Goal Tensions

Improving one research goal often makes another harder. These are the known tradeoffs.

5 documented tensions

Making models interpretable often requires additional computation (SAE decomposition, activation analysis) or architectural constraints (simpler circuits) that conflict with raw efficiency.

Known Tradeoff

SAE analysis of a single forward pass adds ~10-100x compute overhead. Interpretability-constrained architectures tend to underperform dense models by 2-5% on benchmarks.

Active Research

Anthropic and others working on efficient SAE training. Research into architectures that are inherently more interpretable without capability cost.

Frontier capability requires massive compute (scaling laws), while cost efficiency means using less compute. The two goals are directly opposed — you can't simultaneously push the frontier and make it cheap.

Known Tradeoff

Roughly 10x compute → 1 benchmark point improvement at the frontier. Distillation can close ~70-80% of the gap at 10-100x less cost, but the remaining 20% requires frontier-scale compute.

Active Research

DeepSeek demonstrating much cheaper frontier training. Test-time compute as an alternative scaling axis. Distillation and synthetic data as force multipliers.

Training models to express uncertainty or abstain from answering may reduce apparent capability on benchmarks (which reward confident answers). RLHF pressure toward helpfulness conflicts with honest uncertainty expression.

Known Tradeoff

Models trained with strong calibration incentives score 1-3% lower on standard benchmarks due to increased abstention and hedging.

Active Research

Research into reward models that value calibrated uncertainty alongside correctness. Epistemic RLHF that rewards 'I don't know' when appropriate.

Removing knowledge may degrade model capability in related areas due to the distributed nature of knowledge storage (superposition). Aggressive unlearning risks collateral damage.

Known Tradeoff

ROME/MEMIT edits sometimes cause 0.5-2% degradation on neighboring knowledge when many edits are applied.

Active Research

Modular architectures that localize knowledge, making surgical removal possible without collateral damage.

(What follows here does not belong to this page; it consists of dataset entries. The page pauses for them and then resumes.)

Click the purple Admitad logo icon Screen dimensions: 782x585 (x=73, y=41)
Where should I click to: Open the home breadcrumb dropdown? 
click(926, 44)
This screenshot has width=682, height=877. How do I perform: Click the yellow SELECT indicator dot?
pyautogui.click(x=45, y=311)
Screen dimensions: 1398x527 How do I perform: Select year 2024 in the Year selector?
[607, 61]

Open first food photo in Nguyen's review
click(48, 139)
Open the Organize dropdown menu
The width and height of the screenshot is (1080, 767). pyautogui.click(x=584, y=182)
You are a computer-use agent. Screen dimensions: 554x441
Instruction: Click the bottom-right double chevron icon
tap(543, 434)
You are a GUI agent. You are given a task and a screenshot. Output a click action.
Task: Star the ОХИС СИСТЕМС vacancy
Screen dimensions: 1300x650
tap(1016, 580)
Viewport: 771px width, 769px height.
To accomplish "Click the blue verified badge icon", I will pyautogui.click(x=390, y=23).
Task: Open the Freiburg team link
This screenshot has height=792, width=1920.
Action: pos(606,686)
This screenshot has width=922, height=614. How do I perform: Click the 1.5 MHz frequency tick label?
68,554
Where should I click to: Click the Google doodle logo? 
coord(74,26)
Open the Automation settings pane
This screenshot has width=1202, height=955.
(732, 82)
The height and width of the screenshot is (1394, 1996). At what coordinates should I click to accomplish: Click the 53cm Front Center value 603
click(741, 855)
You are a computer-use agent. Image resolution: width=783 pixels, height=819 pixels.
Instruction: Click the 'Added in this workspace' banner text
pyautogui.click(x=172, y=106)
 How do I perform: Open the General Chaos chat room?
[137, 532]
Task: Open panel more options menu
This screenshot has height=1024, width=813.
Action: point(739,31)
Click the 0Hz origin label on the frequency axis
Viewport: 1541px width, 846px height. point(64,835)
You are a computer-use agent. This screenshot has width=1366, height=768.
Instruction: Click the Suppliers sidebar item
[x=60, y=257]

The most capable models may be the least interpretable — capability may require complex, entangled representations that resist clean decomposition into human-understandable components.

Known Tradeoff

No quantified tradeoff yet, but toy models that are fully interpretable tend to be less capable than similar-sized opaque models.

Active Research

Hypothesis: interpretability and capability may converge at sufficient scale (features become cleaner in larger models). Active investigation by Anthropic and DeepMind.